**Required action**
Count every line of the material that holds the string "help". Respond with the total only.

──────── Material shown ────────

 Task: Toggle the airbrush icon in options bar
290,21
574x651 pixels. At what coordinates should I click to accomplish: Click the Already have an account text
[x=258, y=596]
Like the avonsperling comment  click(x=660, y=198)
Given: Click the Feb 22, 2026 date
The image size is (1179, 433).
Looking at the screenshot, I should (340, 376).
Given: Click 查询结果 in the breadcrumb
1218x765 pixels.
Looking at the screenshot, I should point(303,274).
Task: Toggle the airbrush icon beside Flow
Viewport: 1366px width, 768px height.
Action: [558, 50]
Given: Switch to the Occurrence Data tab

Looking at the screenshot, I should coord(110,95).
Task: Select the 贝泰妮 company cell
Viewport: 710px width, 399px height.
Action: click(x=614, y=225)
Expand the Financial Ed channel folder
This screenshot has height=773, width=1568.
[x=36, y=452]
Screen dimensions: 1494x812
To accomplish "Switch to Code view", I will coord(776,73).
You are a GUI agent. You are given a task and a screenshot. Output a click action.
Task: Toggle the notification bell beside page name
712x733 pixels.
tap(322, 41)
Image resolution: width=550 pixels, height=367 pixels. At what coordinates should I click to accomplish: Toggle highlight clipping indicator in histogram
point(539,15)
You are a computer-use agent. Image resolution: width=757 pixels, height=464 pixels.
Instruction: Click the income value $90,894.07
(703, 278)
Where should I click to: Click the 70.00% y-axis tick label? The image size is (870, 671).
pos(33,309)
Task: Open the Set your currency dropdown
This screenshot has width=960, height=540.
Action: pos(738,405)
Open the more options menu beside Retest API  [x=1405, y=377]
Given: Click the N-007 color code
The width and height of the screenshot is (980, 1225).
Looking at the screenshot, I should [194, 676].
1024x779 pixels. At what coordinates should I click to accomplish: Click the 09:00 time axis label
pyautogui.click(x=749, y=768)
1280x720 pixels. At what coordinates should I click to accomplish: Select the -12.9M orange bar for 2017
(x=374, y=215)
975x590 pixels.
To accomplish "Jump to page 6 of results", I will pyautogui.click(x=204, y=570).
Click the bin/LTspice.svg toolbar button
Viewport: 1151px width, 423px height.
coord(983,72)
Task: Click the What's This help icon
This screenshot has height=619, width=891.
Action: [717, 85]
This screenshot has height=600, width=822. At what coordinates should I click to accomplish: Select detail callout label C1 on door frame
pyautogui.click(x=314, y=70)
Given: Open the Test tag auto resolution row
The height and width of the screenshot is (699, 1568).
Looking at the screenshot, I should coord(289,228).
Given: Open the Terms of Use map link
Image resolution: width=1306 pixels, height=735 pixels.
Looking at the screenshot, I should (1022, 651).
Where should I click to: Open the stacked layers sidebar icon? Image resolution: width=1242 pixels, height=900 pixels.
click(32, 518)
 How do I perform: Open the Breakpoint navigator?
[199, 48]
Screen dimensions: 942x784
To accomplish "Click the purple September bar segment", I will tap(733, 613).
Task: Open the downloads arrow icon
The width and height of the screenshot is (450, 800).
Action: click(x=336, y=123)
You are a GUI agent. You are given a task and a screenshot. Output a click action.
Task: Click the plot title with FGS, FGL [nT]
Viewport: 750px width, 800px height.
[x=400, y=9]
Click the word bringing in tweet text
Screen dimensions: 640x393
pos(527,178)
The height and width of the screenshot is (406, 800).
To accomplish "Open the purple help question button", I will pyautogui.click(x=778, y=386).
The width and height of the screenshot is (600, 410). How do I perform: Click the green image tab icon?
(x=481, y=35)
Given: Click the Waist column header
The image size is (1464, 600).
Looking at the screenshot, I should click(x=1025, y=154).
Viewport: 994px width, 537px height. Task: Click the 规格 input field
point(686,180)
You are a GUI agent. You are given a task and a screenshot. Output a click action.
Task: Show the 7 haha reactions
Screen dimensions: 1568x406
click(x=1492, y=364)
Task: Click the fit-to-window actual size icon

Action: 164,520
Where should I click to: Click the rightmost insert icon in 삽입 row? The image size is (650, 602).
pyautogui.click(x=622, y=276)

────────

**Response to the task**
2